### SUPPLIED RECORDS

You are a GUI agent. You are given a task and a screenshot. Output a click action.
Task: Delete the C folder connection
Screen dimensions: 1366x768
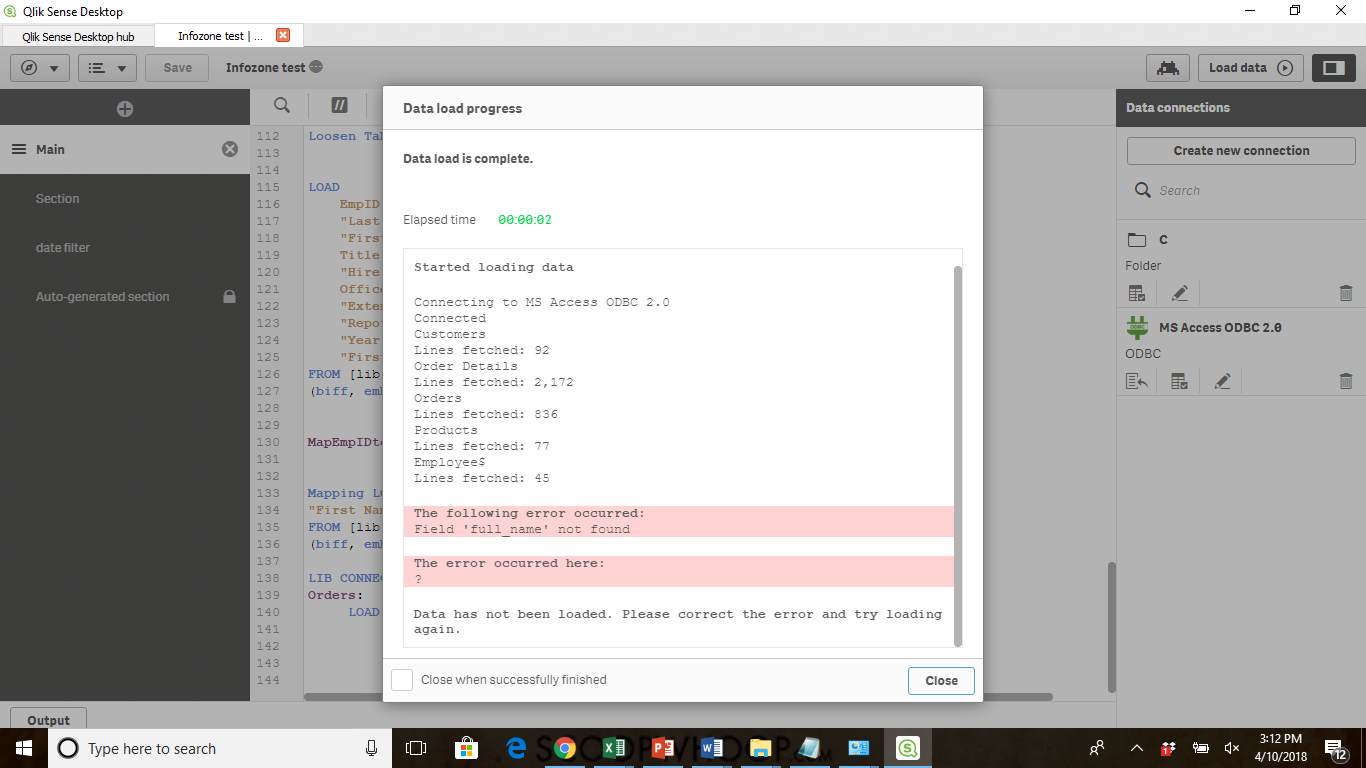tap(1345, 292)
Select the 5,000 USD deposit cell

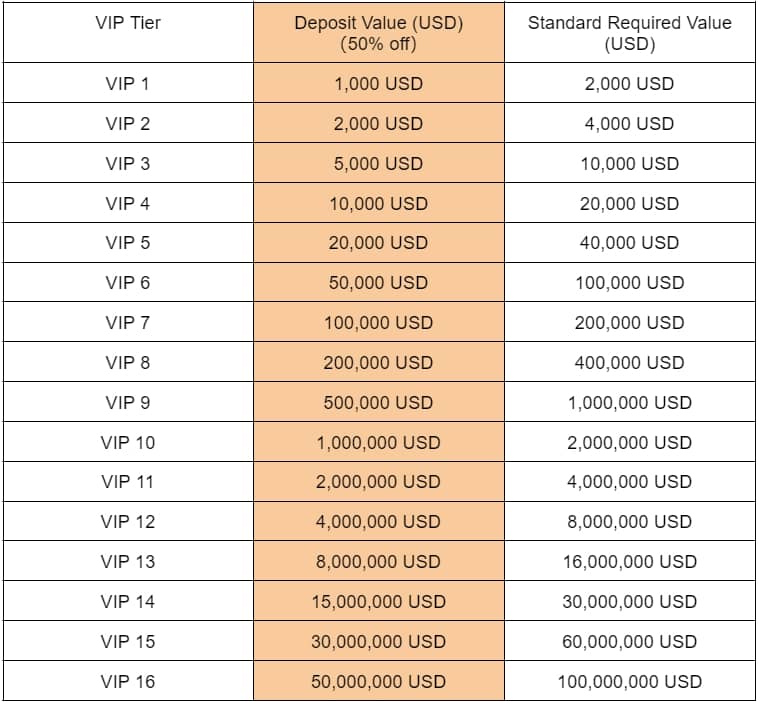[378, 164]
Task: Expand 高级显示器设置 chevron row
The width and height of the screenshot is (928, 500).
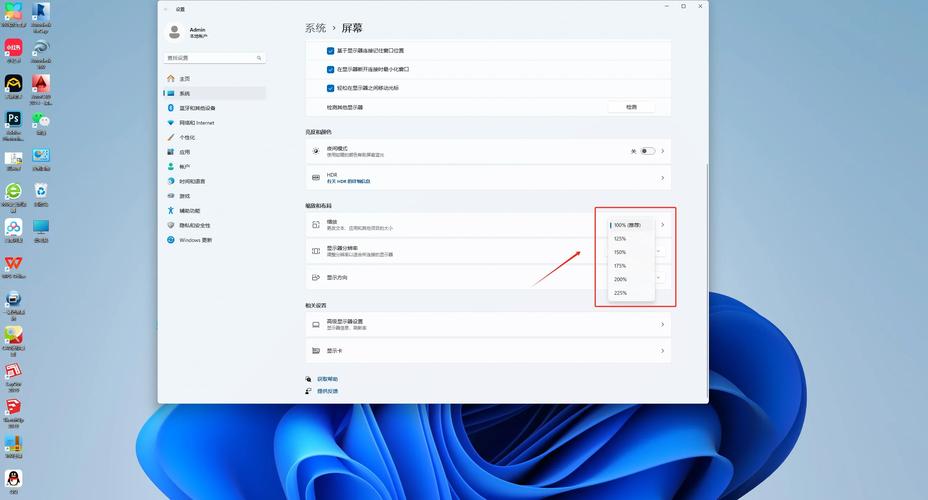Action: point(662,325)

######

§ ACTIVITY: Drop the pictures, then write out only the lines running from the one containing "The width and" through the last line above, both included, exactly.

§ TASK OUTPUT:
The width and height of the screenshot is (928, 500).
Action: point(662,325)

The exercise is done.